Sebelum kita berjuang melawan hal-hal lain, seperti mungkin akan menemui majikan keras, mungkin gaji tak terbayar, job kerja tidak sesuai, atau masa kerja yang tidak sesuai dengan aturan buruh, maka hal terpenting yang harus diperhatikan adalah sejauh mana kekuatan iman untuk melawan diri sendiri. Kata Rasulullah, justru perjuangan melawan diri sendirilah yang terberat sebelum terjun ke kancah perjuangan yang lain. Bahkan lebih berat dari perang Badar.

Saya bukan lagi sok alim. Atau sedang bergaya kesufi-sufian. Sama sekali tidak. Bahkan saya pun tentu masih belepotan dengan daki-daki dosa. Saya hanya tergerak dengan firman Allah: Bahwa kita harus saling mengingatkan dalam hal kebenaran dan kesabaran. Kenapa ini penting? Karena banyak sekali kejadian-kejadian di sekitar saya, yang intinya sebenarnya adalah lemah iman.

Berbekal iman, saya yakin tidak akan rugi. Bahkan akan menuai keuntungan yang sangat besar.
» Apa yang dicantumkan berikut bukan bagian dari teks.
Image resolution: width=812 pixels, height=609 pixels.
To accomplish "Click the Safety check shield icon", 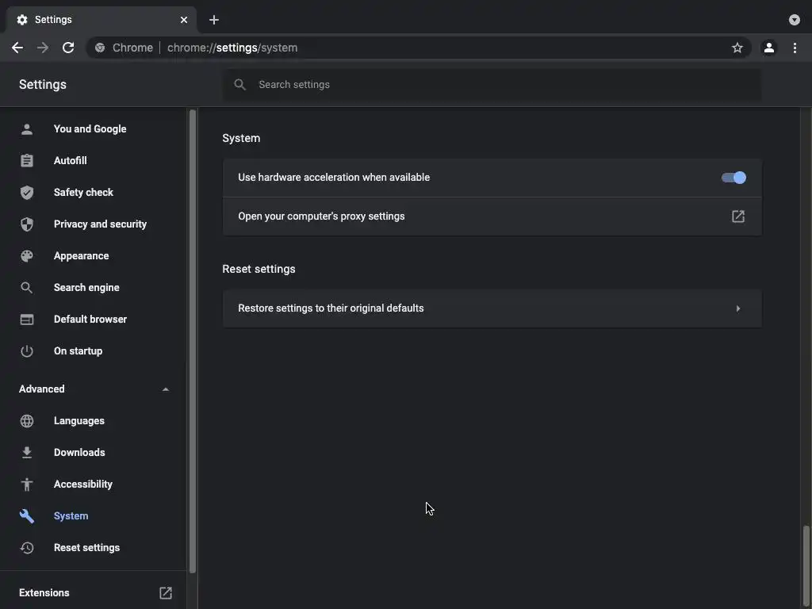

Sesungguhnya orang-orang mu'min, orang-orang yahudi, orang-orang nasrani, orang-orang shabiin, siapa saja diantara mereka yang benar-benar beriman kepada Allah, hari kemudian dan beramal saleh, mereka akan menerima pahala dari Tuhan mereka, tidak ada kekhawatiran terhadap mereka, dan tidak (pula) mereka bersedih hati. (QS Al Baqarah 62)

Sebab belum lama ini, saya juga mendapat suatu kejadian juga. Seorang teman, memberi saya nomor HP. Setelah saya hubungi, tenyata nomor itu milik seorang perempuan. Sebelum saya bicara banyak, ia telah nyerocos bicara terlebih dahulu. Ia menawari saya untuk jumpa di mana. Jam berapa. Ia siap bertemu kapan dan di mana saja. Dan terakhir ia juga siap diajak ke mana saja jika saya mau. Termasuk tidur bersama. katanya. Na 'udzubillahi mindzalik.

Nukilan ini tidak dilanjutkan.